During the first rappel, which is about 300 feet in length, Baker fell from the last 80 feet of a 300-foot descent, Alldredge said in a release. Initially, it was believed Baker suffered leg, hip and back injuries. A doctor from another hiking group in the area attended to him until emergency responders could arrive.

According to the release, a Utah Department of Public Safety helicopter, which happened to be in nearby Garfield County at the time, was dispatched to the scene after another medical helicopter from Classic Aviation in Kanab, Utah, was unable to land in the canyon due to the trees in the area.

According to Alldredge, the Department of Public Safety helicopter lowered a person to the ground who worked to clear trees, allowing the helicopter to land.

Emergency personnel were eventually able to reach Baker, but he died at the scene, Alldredge said in a release.

The cause of the fall remains under investigation.

Baker was born and raised in West Jordan, Utah.
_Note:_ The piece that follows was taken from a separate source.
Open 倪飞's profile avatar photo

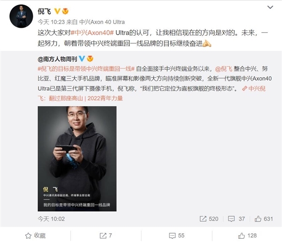[21, 16]
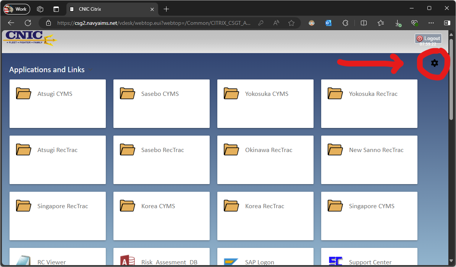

He served a mission for the Church of Jesus Christ of Latter-day Saints in Sao Paulo, Brazil, pursued multiple university degrees, and put himself through law school while serving in the military.

Attorney Sarah Ambrogi, Manchester school board member from Ward 1, said Baker was a colleague of hers.

“We talked about the challenges of opening up a small law office,” said Ambrogi. “He called me for advice. I thought he showed real promise. I was shocked to hear about what happened.”

According to information provided by family members, Stephen and his wife, Tricia, were married seven years ago and moved to New Hampshire from Utah so Stephen could attend law school. The couple has two sons — Caiden, 6, and Rowan, 3.

“After a short stint at a local law firm, in 2016 Stephen took the leap and opened his own law practice, specializing in elder law/estate planning/medicaid planning,” states a GoFundMe page set up to collect donations for the family. “His reason for choosing this branch of law? To protect the elderly from financial exploitation in a way that his grandmother was not protected years ago.”

According to the site, Baker had been a solo practitioner for just over a year, and “with the expense of starting his own firm, he never ‘got around’ to purchasing life insurance.”

Two funds have been established online to collect donations to honor Stephen Baker’s memory, with all donations directly benefitting his family.